Bugfix #23 and improvements as suggested in #48 #50

arizon-dread · 2024-06-19T08:10:03Z

Bugfix and suggestions for improvement implemented

Fixes #23 by checking for error from clamd.ScanStream, which closes the connection if the file size is exceeded. The error was previously ignored. This PR includes code that assumes that a closed connection is caused by file size exceeded. Unfortunately, there is no way to detect the ^INSTREAM: file size limit exceeded error from the clamd process in the api. A custom clamd.ScanResult is created inside the error handling if statement, to handle the response in the same switch/case logic as other responses. This is also handled in the scanHandlerBody func the same way, so the client actually get a response.

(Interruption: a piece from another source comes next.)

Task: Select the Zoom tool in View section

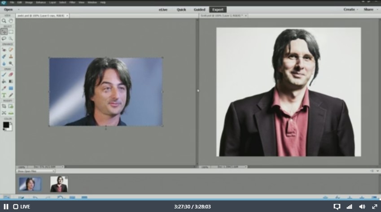Action: [4, 21]
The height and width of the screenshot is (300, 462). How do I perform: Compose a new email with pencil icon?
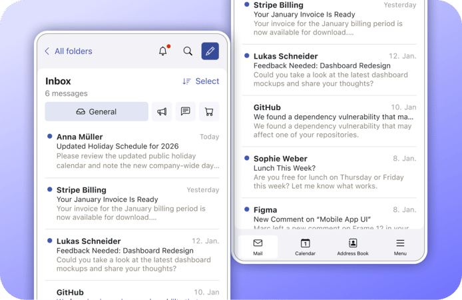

Fixes #48 by creating a new endpoint (/v2/scan) and a scanResult struct that contains status, description and httpStatus (httpStatus is ignored in the json annotation, and only used in the code logic). An array of all scanned files (as []scanResult) is then marshalled to json, creating a proper json response for one to many files, returning an array of json objects to the client. The old /scan endpoint will also use this response (which is formatted the same way as before) but it will not be returned in an array, but as before, one to many json objects without proper json array structure, to keep previous behavior intact. Although, deprecation and link headers indicating that there's a new endpoint available, is returned from the old endpoint.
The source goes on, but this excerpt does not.